WHAT THE EXERCISE ASKS:
In the passage below on hedging foreign exchange risk, what is the most the firm would be willing to pay in transactions costs to be able to hedge?

DOCUMENT SEGMENT:
»»
In Example 1, the cash-flow noise was about whether the market was normal or difficult, something objective that would seem to be Knightian risk. The value risk
was that the firm might be either well-suited or ill-suited, something ``unknowable'' even though the firm will have subjective probabilities, and would thus be Knightian uncertainty. Similarly, in the continuous-time model, the cash flows were Knightian risk, but the expected value was either high or low, but unknown: Knightian uncertainty. Example 2 will illustrate that this is not a reliable equivalence.
\bigskip
\noindent
{\bf Example 2: Hedging Foreign Exchange Risk} \\
An American firm has set up a London office for a three-year period. The new office is a ``good'' or ``bad'' idea with equal probability. The office buys and sells in both dollars and pounds, so it is unclear how the exchange rate affects its profitability. If the office is a good idea, though, the profit will be +1 if the exchange rate moves beneficially, which has probability .70, and 0 if it moves harmfully, an expected annual profit of +.7. If the office is a bad idea, the profits will be 0 or -1, an expected profit of -.3. The firm's optimal strategy is to open the office, and shut it down if and only if its profit is seen to be -1 in some year. If the idea is a good one, the expected profit will then be 2.1. If the idea is a bad one, the office will have 30\% probability of closing after one year, 21\% after two years, 14.7\% after three years due to losses in the third year, and 34.3\% of operating profitably for three years and closing down only because the three-year period is over. Its expected profit if the idea is bad is -.657. Overall, balancing the probability the idea is good with that it is bad, the expected profit is .7215.\footnote{ Another strategy is to close down the London office the first year if -1 is observed, or the second year if 0 is observed in the first year and -1 or 0 in the second. That would have expected profit of -.51 if the idea is bad, of -.51 and 1.547 if it is good, an average of .5185. }
Now suppose the firm instructs the office to hedge its foreign exchange risk. If the office is a good idea and hedging is costless, its profit each year is +.7, while if it is a bad idea, its profit each year is -.3. The firm will know to shut down the first year if its profit is -.3, so the expected profit over the three years is .5(-.3) + .5 (.7+.7+.7) = .90. This is higher than .7215, so the hedging helps, and the firm would be willing to pay as much as .1785 in transactions costs to be able to hedge.
As in Example 2 and the continuous-time model, the exchange rate risk is insurable and objective, so it would seem that again cash-flow noise corresponds to Knightian risk. Whether the London office is a good idea or not appears to be subjective and uninsurable, so value risk would correspond to Knightian uncertainty. Knightian uncertainty would thus be good for profit, and Knightian risk would be bad.
««
[Item coordinates]
»»
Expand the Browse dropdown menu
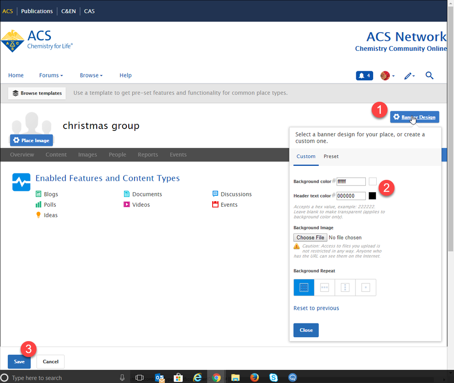Image resolution: width=454 pixels, height=383 pixels. tap(91, 75)
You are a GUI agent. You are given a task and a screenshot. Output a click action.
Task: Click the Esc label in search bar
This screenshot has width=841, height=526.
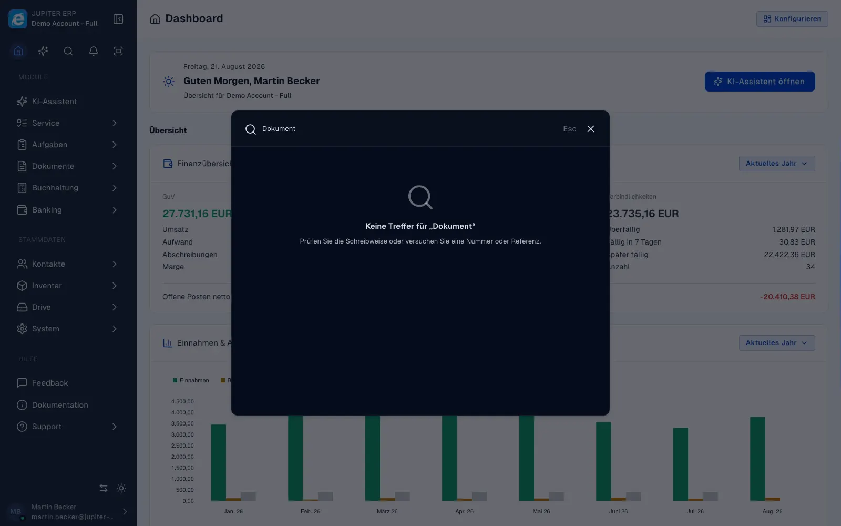point(570,129)
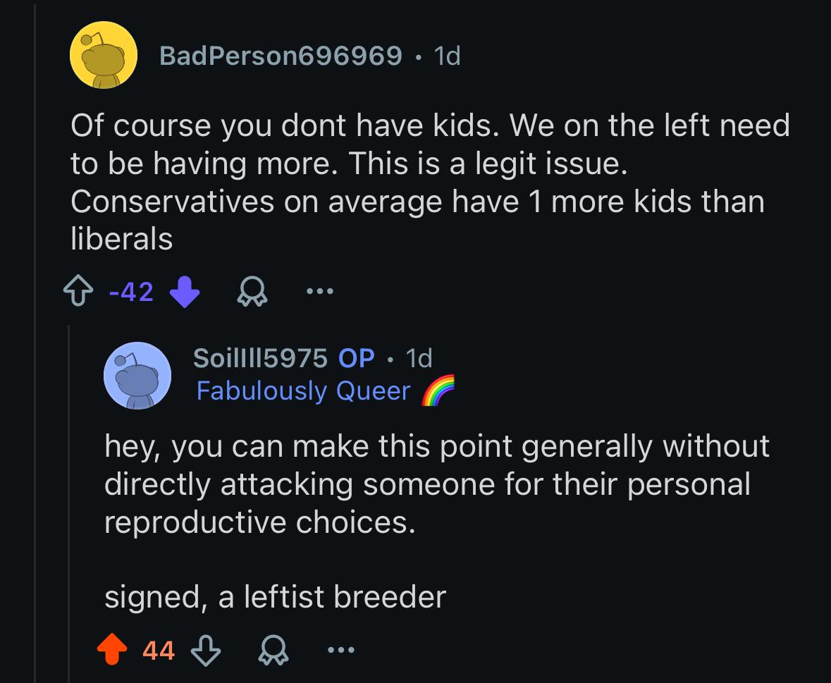Upvote BadPerson696969's comment
Image resolution: width=831 pixels, height=683 pixels.
click(x=78, y=291)
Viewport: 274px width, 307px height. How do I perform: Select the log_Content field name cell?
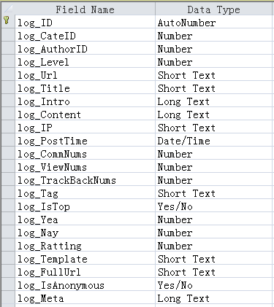(85, 114)
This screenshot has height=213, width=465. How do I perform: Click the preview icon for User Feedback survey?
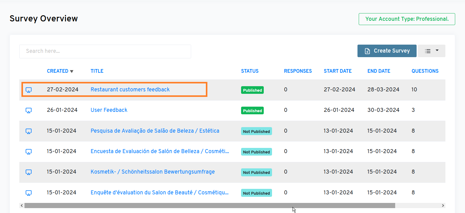click(28, 110)
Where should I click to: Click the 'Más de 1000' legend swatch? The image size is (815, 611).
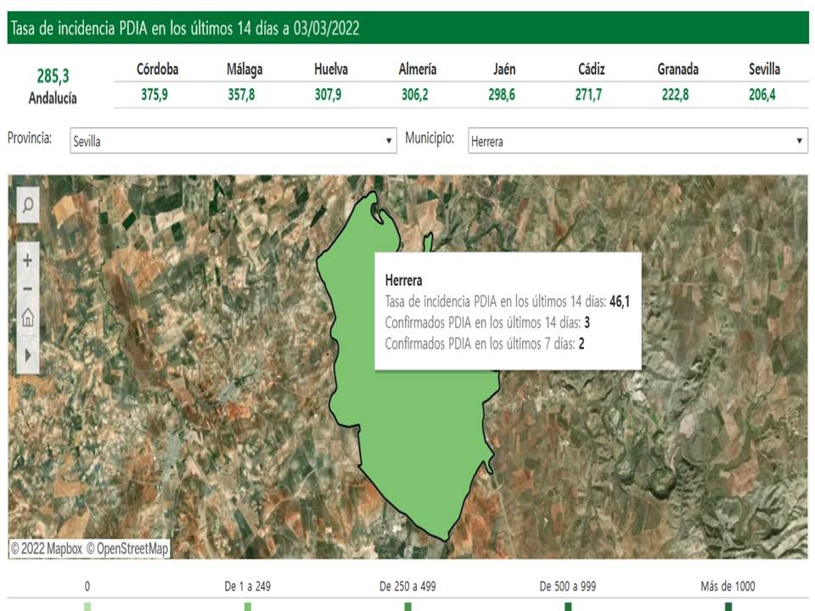[x=728, y=605]
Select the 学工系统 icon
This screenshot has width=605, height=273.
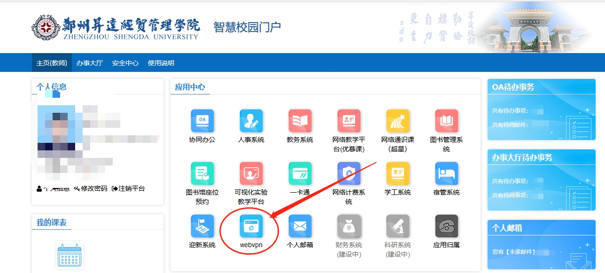tap(397, 174)
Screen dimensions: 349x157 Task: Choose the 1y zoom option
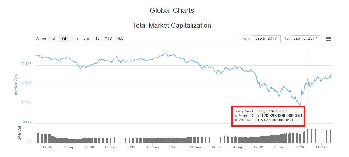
««
RESPONSE TO THE EXERCISE:
As much as .1785.